[Stored data]
================================

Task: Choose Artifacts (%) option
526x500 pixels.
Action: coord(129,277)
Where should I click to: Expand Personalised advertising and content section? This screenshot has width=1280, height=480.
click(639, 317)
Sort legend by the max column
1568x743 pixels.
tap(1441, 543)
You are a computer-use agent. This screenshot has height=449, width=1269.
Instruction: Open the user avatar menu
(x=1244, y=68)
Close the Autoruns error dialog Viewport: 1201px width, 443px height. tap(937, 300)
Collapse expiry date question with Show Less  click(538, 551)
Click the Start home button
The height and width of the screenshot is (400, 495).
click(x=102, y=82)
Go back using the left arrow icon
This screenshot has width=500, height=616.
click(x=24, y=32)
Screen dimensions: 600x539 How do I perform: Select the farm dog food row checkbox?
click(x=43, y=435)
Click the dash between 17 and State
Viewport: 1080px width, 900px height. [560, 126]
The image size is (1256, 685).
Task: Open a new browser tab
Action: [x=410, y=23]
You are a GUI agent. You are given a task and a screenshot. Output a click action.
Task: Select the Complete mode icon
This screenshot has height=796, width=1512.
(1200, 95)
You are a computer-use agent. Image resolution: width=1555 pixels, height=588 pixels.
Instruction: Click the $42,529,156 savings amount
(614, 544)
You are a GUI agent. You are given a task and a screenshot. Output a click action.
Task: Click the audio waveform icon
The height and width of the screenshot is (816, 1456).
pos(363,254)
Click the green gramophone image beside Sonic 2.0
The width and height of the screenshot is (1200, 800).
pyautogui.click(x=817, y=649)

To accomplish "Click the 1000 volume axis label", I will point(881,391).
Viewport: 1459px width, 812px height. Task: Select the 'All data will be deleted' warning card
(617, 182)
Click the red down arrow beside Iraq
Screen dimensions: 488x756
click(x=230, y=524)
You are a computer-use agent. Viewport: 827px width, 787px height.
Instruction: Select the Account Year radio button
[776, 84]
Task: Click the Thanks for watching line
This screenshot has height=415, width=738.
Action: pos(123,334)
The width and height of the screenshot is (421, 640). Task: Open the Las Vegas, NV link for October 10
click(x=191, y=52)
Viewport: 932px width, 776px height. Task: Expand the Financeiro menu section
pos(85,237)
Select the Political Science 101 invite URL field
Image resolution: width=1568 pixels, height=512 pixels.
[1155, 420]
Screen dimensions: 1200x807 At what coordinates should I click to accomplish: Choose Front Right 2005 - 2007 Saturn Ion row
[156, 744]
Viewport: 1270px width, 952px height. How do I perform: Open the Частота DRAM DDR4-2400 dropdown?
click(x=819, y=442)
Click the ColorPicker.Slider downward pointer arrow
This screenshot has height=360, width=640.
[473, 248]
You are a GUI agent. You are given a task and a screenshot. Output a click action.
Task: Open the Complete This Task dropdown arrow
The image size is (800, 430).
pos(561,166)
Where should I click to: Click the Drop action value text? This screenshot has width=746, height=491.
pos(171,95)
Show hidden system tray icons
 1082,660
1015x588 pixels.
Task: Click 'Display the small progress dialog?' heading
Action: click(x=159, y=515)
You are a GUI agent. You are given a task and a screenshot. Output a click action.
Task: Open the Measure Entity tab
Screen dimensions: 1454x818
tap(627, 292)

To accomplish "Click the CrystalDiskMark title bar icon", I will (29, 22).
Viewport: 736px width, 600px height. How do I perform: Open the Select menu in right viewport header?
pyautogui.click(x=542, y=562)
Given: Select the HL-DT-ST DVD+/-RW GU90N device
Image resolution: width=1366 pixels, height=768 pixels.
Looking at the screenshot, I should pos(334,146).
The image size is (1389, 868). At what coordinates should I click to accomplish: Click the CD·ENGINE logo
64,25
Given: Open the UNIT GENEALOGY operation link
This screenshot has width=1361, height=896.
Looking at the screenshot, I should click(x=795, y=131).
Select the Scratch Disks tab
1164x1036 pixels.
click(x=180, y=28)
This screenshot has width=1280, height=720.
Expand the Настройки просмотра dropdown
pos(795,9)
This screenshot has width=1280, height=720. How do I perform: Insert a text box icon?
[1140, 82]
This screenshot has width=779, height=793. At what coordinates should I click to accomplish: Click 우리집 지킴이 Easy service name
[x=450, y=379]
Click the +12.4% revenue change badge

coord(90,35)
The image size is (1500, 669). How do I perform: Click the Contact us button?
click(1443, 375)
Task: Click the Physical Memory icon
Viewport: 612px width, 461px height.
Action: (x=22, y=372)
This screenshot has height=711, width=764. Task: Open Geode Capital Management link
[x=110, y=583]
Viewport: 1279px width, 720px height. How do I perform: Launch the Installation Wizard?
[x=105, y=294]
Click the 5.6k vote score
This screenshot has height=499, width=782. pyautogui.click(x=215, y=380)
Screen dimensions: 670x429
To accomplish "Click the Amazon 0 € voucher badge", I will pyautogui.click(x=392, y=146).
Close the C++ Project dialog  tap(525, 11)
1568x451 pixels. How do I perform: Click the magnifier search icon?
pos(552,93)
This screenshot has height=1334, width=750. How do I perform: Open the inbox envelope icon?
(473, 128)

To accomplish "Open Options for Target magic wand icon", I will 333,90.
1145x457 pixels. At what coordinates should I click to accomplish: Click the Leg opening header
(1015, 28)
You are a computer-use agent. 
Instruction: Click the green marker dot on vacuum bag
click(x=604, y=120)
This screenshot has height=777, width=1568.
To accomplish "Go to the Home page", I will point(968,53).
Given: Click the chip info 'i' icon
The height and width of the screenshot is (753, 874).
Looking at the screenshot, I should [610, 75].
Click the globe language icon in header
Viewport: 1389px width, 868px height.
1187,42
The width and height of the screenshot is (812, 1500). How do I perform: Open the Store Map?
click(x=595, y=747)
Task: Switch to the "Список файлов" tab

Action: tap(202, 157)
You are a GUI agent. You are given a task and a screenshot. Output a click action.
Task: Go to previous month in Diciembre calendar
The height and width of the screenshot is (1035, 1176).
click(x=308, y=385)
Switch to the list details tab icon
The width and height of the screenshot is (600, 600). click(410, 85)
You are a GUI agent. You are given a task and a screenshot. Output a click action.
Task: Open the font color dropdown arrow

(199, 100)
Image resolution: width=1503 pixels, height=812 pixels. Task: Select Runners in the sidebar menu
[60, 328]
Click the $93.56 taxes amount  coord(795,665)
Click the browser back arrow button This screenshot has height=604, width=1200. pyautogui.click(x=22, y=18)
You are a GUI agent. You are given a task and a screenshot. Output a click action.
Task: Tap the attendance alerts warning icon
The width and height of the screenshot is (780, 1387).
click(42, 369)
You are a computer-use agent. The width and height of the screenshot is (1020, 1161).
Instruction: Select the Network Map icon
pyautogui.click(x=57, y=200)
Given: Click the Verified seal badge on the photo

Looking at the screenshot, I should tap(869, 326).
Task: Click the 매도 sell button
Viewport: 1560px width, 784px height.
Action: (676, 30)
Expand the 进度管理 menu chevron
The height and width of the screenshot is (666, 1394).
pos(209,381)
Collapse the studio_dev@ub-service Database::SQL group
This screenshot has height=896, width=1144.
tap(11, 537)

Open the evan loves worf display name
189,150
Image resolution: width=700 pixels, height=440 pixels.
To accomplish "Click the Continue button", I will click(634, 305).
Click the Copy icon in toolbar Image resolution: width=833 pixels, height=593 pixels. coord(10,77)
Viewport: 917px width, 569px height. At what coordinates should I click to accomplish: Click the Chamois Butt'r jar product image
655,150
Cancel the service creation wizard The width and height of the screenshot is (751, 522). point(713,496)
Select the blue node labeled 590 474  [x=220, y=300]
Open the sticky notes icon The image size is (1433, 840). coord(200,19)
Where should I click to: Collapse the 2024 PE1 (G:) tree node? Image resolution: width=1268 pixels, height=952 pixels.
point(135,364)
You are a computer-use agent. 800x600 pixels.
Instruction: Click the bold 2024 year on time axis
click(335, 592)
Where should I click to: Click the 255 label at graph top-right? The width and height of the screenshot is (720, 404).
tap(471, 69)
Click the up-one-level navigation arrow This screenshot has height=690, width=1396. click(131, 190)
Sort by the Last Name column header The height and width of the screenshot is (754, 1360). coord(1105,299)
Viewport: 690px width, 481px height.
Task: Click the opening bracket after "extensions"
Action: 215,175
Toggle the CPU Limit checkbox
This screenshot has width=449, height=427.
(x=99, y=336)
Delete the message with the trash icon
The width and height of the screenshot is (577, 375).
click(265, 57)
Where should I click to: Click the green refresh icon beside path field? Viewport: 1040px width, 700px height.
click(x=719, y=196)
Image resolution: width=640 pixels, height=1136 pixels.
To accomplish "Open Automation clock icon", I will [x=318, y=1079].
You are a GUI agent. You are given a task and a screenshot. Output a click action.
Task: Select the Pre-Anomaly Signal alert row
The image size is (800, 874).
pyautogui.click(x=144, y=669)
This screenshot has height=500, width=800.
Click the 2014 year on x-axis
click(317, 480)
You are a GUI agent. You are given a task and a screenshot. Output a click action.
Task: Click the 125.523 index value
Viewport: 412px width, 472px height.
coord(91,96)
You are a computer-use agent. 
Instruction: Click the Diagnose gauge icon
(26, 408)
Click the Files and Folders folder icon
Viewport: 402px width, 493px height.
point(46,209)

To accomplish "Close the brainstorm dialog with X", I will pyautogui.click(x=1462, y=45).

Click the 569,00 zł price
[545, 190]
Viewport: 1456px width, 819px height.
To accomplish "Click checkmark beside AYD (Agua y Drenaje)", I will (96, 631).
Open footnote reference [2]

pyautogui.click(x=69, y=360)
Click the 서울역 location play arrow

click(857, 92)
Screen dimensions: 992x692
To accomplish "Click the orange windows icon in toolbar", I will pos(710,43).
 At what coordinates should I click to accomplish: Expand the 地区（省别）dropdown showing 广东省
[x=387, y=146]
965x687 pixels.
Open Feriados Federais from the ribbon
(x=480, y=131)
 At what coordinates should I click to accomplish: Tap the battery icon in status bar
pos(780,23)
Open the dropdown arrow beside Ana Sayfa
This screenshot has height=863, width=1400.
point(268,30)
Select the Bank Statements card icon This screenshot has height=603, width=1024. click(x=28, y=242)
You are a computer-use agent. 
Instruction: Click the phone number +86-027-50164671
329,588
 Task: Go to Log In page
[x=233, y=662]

================================

Would you print exactly the lines from the first line of the entries above through the line that has "Close the Autoruns", both included, and stop there?

Written solution ▸
Task: Choose Artifacts (%) option
526x500 pixels.
Action: coord(129,277)
Where should I click to: Expand Personalised advertising and content section? This screenshot has width=1280, height=480.
click(639, 317)
Sort legend by the max column
1568x743 pixels.
tap(1441, 543)
You are a computer-use agent. This screenshot has height=449, width=1269.
Instruction: Open the user avatar menu
(x=1244, y=68)
Close the Autoruns error dialog Viewport: 1201px width, 443px height. tap(937, 300)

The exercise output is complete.